Records to process –
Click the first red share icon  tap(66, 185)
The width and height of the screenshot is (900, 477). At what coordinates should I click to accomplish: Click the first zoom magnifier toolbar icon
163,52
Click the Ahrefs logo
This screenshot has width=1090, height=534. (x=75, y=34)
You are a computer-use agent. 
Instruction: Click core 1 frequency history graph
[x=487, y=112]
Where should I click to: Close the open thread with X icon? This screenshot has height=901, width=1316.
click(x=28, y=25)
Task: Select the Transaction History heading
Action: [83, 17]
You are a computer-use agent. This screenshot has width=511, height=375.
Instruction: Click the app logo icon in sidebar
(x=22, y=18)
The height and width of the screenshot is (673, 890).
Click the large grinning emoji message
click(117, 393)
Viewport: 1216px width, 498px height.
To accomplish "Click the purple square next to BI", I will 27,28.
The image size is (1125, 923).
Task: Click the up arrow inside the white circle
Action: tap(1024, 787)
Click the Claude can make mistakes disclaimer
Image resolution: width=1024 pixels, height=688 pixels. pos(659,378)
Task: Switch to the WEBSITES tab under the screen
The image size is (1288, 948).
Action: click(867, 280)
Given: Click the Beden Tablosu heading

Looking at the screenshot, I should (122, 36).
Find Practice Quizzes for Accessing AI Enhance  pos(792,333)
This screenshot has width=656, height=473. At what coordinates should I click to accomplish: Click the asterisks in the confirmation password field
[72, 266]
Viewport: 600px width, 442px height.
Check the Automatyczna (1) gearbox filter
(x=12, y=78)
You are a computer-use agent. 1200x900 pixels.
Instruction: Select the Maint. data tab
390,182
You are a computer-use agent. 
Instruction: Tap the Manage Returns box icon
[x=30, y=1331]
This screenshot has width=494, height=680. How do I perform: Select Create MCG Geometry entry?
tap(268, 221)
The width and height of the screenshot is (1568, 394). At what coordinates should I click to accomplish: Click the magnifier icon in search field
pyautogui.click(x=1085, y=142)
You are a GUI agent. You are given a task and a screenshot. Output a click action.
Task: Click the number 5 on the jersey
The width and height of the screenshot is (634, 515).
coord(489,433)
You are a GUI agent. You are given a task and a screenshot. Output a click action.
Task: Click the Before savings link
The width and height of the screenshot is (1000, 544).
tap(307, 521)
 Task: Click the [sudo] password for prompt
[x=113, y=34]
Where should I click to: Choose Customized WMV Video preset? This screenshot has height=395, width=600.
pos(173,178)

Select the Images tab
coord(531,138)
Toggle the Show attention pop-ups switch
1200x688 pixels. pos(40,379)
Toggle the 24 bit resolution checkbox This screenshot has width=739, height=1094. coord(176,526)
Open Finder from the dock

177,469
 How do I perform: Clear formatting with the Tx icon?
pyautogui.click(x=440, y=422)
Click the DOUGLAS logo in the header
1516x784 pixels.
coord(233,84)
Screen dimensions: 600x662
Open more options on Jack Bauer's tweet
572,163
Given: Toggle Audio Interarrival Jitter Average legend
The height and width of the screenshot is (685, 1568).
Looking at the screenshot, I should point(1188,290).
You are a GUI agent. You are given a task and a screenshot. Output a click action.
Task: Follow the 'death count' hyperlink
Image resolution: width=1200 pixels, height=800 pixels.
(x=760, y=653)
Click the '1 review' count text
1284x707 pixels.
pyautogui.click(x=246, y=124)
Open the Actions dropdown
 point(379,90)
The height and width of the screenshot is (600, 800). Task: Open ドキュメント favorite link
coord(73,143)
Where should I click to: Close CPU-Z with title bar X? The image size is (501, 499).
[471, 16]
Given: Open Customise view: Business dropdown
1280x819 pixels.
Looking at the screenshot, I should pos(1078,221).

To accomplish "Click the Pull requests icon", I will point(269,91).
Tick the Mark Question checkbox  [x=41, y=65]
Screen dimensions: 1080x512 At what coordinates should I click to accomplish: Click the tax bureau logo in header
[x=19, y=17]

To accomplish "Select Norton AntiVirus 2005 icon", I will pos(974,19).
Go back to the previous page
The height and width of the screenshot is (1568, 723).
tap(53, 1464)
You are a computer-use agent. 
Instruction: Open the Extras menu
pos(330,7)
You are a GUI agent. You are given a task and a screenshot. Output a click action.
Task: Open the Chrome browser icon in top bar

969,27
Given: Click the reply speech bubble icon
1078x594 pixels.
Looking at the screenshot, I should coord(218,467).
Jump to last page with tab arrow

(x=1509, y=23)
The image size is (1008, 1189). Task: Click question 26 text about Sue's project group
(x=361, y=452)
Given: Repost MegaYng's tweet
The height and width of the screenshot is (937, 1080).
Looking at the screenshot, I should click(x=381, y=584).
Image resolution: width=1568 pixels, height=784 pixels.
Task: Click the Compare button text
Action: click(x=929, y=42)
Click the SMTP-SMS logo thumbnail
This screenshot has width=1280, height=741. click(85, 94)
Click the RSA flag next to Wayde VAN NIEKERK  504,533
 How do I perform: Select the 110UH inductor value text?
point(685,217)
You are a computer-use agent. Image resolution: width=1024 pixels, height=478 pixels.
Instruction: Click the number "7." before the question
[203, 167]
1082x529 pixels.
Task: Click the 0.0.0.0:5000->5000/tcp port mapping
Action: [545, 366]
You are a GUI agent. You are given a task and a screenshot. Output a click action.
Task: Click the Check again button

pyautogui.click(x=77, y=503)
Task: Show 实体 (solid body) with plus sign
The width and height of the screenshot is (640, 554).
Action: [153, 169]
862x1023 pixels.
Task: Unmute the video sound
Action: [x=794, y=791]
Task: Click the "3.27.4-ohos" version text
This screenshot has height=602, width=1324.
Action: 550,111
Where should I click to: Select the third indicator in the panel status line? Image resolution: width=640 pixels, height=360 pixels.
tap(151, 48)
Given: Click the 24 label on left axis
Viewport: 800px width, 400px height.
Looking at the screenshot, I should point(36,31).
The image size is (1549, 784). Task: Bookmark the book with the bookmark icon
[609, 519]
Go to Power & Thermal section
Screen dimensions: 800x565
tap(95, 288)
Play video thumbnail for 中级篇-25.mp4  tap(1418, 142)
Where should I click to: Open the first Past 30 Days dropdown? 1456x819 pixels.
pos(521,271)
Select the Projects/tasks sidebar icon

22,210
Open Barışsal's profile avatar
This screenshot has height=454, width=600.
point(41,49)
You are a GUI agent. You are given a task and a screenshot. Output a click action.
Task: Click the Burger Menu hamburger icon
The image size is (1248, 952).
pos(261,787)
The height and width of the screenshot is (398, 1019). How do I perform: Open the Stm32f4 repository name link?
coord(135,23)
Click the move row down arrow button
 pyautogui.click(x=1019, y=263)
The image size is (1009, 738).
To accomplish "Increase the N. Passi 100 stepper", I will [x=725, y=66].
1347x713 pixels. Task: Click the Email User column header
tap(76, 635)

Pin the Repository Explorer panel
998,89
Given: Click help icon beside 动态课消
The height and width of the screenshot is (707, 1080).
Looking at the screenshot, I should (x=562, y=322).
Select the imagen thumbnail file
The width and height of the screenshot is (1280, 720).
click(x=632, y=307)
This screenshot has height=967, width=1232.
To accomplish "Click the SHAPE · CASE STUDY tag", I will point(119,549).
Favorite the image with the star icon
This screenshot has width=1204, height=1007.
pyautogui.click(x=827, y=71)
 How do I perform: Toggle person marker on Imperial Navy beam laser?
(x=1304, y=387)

Work to complete –
Restate the listing word for word, but only from its first line through the line with "Viewport: 1216px width, 498px height.", keeping both end lines.

Your solution –
Click the first red share icon  tap(66, 185)
The width and height of the screenshot is (900, 477). At what coordinates should I click to accomplish: Click the first zoom magnifier toolbar icon
163,52
Click the Ahrefs logo
This screenshot has width=1090, height=534. (x=75, y=34)
You are a computer-use agent. 
Instruction: Click core 1 frequency history graph
[x=487, y=112]
Where should I click to: Close the open thread with X icon? This screenshot has height=901, width=1316.
click(x=28, y=25)
Task: Select the Transaction History heading
Action: [83, 17]
You are a computer-use agent. This screenshot has width=511, height=375.
Instruction: Click the app logo icon in sidebar
(x=22, y=18)
The height and width of the screenshot is (673, 890).
Click the large grinning emoji message
click(117, 393)
Viewport: 1216px width, 498px height.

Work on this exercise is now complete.